What Is the Treatment of Necrotizing Fasciitis?
Clinical Scenario
Necrotizing fasciitis is a severe, rapidly progressive soft-tissue infection. When the diagnosis is confirmed or suspected — particularly in patients showing signs of systemic toxicity — prompt intervention is required to limit tissue loss and prevent fatal outcomes.
Treatment Approach
Surgical intervention is the cornerstone of management. This is combined with empiric broad-spectrum antibiotic therapy targeting both aerobic and anaerobic organisms, including coverage for MRSA. The specific combination and duration are determined by clinical response.

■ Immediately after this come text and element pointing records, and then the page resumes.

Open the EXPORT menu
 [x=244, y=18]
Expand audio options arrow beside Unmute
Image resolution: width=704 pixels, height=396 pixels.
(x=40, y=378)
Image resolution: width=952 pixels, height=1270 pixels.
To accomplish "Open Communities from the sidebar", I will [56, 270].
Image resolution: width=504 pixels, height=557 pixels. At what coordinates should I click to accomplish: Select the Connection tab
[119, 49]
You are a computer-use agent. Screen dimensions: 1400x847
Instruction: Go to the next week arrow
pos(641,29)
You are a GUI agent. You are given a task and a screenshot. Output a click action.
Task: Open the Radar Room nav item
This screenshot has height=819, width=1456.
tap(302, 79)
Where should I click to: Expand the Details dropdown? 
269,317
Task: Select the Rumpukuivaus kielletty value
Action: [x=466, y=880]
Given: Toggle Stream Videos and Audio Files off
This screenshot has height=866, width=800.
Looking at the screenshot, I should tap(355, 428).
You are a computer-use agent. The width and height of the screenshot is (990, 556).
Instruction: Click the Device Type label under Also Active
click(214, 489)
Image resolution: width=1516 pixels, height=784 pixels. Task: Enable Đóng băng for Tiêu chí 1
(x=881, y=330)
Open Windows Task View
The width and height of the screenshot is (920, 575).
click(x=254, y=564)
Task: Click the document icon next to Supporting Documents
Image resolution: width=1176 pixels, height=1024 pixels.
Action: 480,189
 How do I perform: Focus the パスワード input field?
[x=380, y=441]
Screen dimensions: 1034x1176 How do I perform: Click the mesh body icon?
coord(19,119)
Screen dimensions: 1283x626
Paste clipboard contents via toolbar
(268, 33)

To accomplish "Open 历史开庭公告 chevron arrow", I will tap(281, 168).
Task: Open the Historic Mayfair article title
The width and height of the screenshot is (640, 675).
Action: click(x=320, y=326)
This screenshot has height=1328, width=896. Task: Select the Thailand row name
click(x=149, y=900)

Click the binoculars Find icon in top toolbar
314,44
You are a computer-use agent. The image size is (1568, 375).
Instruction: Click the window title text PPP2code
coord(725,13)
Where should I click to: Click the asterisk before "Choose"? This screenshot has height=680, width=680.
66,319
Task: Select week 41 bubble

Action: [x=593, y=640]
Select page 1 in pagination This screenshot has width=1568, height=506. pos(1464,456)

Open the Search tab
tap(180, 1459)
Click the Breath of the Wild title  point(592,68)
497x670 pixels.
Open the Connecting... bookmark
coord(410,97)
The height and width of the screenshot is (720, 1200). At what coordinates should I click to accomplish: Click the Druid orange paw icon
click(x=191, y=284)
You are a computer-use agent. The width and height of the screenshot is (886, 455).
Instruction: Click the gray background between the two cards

Complete regimen details — drug selection, sequencing, and follow-up surgical criteria — are in the full structured protocol below.
Treatment Goals
The primary endpoint is clinical improvement together with sustained absence of fever for 48–72 hours, at which point the need for further debridement is also re-evaluated.
References
DOI: 10.1093/cid/ciu296
- Prompt surgical consultation is recommended for patients with aggressive infections associated with signs of systemic toxicity or suspicion of necrotizing fasciitis or gas gangrene (severe nonpurulent; Figure 1) (strong, low).
- Empiric antibiotic treatment should be broad (eg, vancomycin or linezolid plus piperacillin-tazobactam or plus a carbapenem, or plus ceftriaxone and metronidazole), as the etiology can be polymicrobial (mixed aerobic-anaerobic microbes) or monomicrobial (group A Streptococcus, community-acquired MRSA) (strong, low).
- Surgical intervention is the primary therapeutic modality in cases of necrotizing fasciitis and is indicated when this infection is confirmed or suspected.
- Empiric treatment of polymicrobial necrotizing fasciitis should include agents effective against both aerobes, including MRSA, and anaerobes.
- In the absence of definitive clinical trials, antimicrobial therapy should be administered until further debridement is no longer necessary, the patient has improved clinically, and fever has been absent for 48–72 hours.